**What this task involves:** Print out the data below with every line intact.

(Source records)
*** Block opens ***
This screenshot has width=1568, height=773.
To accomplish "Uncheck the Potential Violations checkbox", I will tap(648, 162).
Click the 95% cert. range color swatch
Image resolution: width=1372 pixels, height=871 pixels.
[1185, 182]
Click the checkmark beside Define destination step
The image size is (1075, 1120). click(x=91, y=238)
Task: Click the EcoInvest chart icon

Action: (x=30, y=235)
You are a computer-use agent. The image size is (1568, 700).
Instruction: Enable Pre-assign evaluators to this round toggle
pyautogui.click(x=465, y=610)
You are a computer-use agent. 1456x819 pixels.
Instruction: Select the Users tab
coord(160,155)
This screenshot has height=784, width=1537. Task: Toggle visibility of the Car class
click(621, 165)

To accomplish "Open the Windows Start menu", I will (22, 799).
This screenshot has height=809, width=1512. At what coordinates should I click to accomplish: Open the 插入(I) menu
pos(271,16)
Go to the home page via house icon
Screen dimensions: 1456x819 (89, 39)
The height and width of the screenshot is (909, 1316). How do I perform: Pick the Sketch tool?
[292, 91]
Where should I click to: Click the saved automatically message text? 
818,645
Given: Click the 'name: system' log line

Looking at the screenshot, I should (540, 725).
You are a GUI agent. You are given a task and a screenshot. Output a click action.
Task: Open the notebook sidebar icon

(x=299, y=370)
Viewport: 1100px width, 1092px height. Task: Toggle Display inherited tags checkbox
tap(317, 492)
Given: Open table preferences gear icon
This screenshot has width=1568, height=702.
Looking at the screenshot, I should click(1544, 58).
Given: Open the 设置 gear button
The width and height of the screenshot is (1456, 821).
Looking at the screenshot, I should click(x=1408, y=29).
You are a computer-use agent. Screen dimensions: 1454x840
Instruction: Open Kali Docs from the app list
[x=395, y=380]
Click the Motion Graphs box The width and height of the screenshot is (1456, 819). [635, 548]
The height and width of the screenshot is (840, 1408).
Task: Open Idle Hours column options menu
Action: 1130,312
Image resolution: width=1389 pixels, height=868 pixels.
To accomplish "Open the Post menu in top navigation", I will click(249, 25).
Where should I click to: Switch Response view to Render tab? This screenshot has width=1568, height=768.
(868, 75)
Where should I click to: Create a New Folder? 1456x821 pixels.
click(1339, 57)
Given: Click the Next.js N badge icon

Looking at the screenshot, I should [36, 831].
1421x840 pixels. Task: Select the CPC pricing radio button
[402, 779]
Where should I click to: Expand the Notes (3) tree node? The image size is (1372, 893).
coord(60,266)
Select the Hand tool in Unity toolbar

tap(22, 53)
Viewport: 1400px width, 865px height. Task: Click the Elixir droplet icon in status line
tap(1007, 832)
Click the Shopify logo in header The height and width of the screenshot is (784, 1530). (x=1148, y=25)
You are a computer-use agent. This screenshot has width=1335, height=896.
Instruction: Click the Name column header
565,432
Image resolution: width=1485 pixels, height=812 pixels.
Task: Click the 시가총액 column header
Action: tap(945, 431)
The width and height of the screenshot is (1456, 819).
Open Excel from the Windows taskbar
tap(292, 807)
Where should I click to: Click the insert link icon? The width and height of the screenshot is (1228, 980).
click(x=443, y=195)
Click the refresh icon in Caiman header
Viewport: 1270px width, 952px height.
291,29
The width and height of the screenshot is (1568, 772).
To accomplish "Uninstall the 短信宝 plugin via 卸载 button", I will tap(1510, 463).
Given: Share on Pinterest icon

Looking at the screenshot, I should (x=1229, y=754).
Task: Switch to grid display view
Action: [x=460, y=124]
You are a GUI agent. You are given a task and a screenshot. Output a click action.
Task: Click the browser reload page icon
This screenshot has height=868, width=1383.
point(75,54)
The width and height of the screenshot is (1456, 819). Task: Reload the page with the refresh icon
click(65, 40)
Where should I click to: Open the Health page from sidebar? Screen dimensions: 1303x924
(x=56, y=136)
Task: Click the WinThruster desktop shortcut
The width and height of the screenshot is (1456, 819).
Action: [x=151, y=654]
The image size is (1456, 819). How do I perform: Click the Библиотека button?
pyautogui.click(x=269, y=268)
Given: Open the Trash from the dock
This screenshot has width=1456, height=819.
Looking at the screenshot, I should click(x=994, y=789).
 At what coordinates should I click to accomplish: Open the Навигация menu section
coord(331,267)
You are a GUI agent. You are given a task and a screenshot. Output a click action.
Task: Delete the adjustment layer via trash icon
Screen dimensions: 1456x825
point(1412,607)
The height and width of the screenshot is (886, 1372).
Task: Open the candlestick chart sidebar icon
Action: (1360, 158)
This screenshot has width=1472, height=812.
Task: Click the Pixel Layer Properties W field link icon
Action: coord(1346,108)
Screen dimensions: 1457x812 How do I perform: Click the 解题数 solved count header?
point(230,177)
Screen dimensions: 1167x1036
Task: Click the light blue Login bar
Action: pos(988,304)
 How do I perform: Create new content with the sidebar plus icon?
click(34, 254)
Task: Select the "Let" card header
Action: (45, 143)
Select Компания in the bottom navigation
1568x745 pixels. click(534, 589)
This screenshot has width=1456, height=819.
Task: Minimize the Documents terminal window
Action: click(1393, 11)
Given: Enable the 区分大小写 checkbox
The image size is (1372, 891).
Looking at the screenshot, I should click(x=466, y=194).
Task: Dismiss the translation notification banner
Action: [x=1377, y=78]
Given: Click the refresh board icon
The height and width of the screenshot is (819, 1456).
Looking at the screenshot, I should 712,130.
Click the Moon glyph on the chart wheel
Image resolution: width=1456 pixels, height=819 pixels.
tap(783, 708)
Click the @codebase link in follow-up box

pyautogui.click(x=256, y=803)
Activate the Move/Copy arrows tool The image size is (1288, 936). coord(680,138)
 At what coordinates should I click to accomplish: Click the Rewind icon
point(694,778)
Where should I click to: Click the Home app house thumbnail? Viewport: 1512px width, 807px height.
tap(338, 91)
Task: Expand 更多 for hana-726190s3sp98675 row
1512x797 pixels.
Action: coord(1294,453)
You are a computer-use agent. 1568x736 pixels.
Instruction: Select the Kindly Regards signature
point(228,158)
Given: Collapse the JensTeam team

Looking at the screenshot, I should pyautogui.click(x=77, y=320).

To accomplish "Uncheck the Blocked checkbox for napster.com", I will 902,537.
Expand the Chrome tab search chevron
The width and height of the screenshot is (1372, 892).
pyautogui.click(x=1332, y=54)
*** Block closes ***
**Answer for the task:**
This screenshot has width=1568, height=773.
To accomplish "Uncheck the Potential Violations checkbox", I will tap(648, 162).
Click the 95% cert. range color swatch
Image resolution: width=1372 pixels, height=871 pixels.
[1185, 182]
Click the checkmark beside Define destination step
The image size is (1075, 1120). click(x=91, y=238)
Task: Click the EcoInvest chart icon

Action: (x=30, y=235)
You are a computer-use agent. The image size is (1568, 700).
Instruction: Enable Pre-assign evaluators to this round toggle
pyautogui.click(x=465, y=610)
You are a computer-use agent. 1456x819 pixels.
Instruction: Select the Users tab
coord(160,155)
This screenshot has height=784, width=1537. Task: Toggle visibility of the Car class
click(621, 165)

To accomplish "Open the Windows Start menu", I will (22, 799).
This screenshot has height=809, width=1512. At what coordinates should I click to accomplish: Open the 插入(I) menu
pos(271,16)
Go to the home page via house icon
Screen dimensions: 1456x819 (89, 39)
The height and width of the screenshot is (909, 1316). How do I perform: Pick the Sketch tool?
[292, 91]
Where should I click to: Click the saved automatically message text? 
818,645
Given: Click the 'name: system' log line

Looking at the screenshot, I should (540, 725).
You are a GUI agent. You are given a task and a screenshot. Output a click action.
Task: Open the notebook sidebar icon

(x=299, y=370)
Viewport: 1100px width, 1092px height. Task: Toggle Display inherited tags checkbox
tap(317, 492)
Given: Open table preferences gear icon
This screenshot has width=1568, height=702.
Looking at the screenshot, I should click(1544, 58).
Given: Open the 设置 gear button
The width and height of the screenshot is (1456, 821).
Looking at the screenshot, I should click(x=1408, y=29).
You are a computer-use agent. Screen dimensions: 1454x840
Instruction: Open Kali Docs from the app list
[x=395, y=380]
Click the Motion Graphs box The width and height of the screenshot is (1456, 819). [635, 548]
The height and width of the screenshot is (840, 1408).
Task: Open Idle Hours column options menu
Action: 1130,312
Image resolution: width=1389 pixels, height=868 pixels.
To accomplish "Open the Post menu in top navigation", I will click(249, 25).
Where should I click to: Switch Response view to Render tab? This screenshot has width=1568, height=768.
(868, 75)
Where should I click to: Create a New Folder? 1456x821 pixels.
click(1339, 57)
Given: Click the Next.js N badge icon

Looking at the screenshot, I should [36, 831].
1421x840 pixels. Task: Select the CPC pricing radio button
[402, 779]
Where should I click to: Expand the Notes (3) tree node? The image size is (1372, 893).
coord(60,266)
Select the Hand tool in Unity toolbar

tap(22, 53)
Viewport: 1400px width, 865px height. Task: Click the Elixir droplet icon in status line
tap(1007, 832)
Click the Shopify logo in header The height and width of the screenshot is (784, 1530). (x=1148, y=25)
You are a computer-use agent. This screenshot has width=1335, height=896.
Instruction: Click the Name column header
565,432
Image resolution: width=1485 pixels, height=812 pixels.
Task: Click the 시가총액 column header
Action: tap(945, 431)
The width and height of the screenshot is (1456, 819).
Open Excel from the Windows taskbar
tap(292, 807)
Where should I click to: Click the insert link icon? The width and height of the screenshot is (1228, 980).
click(x=443, y=195)
Click the refresh icon in Caiman header
Viewport: 1270px width, 952px height.
291,29
The width and height of the screenshot is (1568, 772).
To accomplish "Uninstall the 短信宝 plugin via 卸载 button", I will tap(1510, 463).
Given: Share on Pinterest icon

Looking at the screenshot, I should (x=1229, y=754).
Task: Switch to grid display view
Action: [x=460, y=124]
You are a GUI agent. You are given a task and a screenshot. Output a click action.
Task: Click the browser reload page icon
This screenshot has height=868, width=1383.
point(75,54)
The width and height of the screenshot is (1456, 819). Task: Reload the page with the refresh icon
click(65, 40)
Where should I click to: Open the Health page from sidebar? Screen dimensions: 1303x924
(x=56, y=136)
Task: Click the WinThruster desktop shortcut
The width and height of the screenshot is (1456, 819).
Action: [x=151, y=654]
The image size is (1456, 819). How do I perform: Click the Библиотека button?
pyautogui.click(x=269, y=268)
Given: Open the Trash from the dock
This screenshot has width=1456, height=819.
Looking at the screenshot, I should click(x=994, y=789).
 At what coordinates should I click to accomplish: Open the Навигация menu section
coord(331,267)
You are a GUI agent. You are given a task and a screenshot. Output a click action.
Task: Delete the adjustment layer via trash icon
Screen dimensions: 1456x825
point(1412,607)
The height and width of the screenshot is (886, 1372).
Task: Open the candlestick chart sidebar icon
Action: (1360, 158)
This screenshot has width=1472, height=812.
Task: Click the Pixel Layer Properties W field link icon
Action: coord(1346,108)
Screen dimensions: 1457x812 How do I perform: Click the 解题数 solved count header?
point(230,177)
Screen dimensions: 1167x1036
Task: Click the light blue Login bar
Action: pos(988,304)
 How do I perform: Create new content with the sidebar plus icon?
click(34, 254)
Task: Select the "Let" card header
Action: (45, 143)
Select Компания in the bottom navigation
1568x745 pixels. click(534, 589)
This screenshot has width=1456, height=819.
Task: Minimize the Documents terminal window
Action: click(1393, 11)
Given: Enable the 区分大小写 checkbox
The image size is (1372, 891).
Looking at the screenshot, I should click(x=466, y=194).
Task: Dismiss the translation notification banner
Action: [x=1377, y=78]
Given: Click the refresh board icon
The height and width of the screenshot is (819, 1456).
Looking at the screenshot, I should 712,130.
Click the Moon glyph on the chart wheel
Image resolution: width=1456 pixels, height=819 pixels.
tap(783, 708)
Click the @codebase link in follow-up box

pyautogui.click(x=256, y=803)
Activate the Move/Copy arrows tool The image size is (1288, 936). coord(680,138)
 At what coordinates should I click to accomplish: Click the Rewind icon
point(694,778)
Where should I click to: Click the Home app house thumbnail? Viewport: 1512px width, 807px height.
tap(338, 91)
Task: Expand 更多 for hana-726190s3sp98675 row
1512x797 pixels.
Action: coord(1294,453)
You are a computer-use agent. 1568x736 pixels.
Instruction: Select the Kindly Regards signature
point(228,158)
Given: Collapse the JensTeam team

Looking at the screenshot, I should pyautogui.click(x=77, y=320).

To accomplish "Uncheck the Blocked checkbox for napster.com", I will 902,537.
Expand the Chrome tab search chevron
The width and height of the screenshot is (1372, 892).
pyautogui.click(x=1332, y=54)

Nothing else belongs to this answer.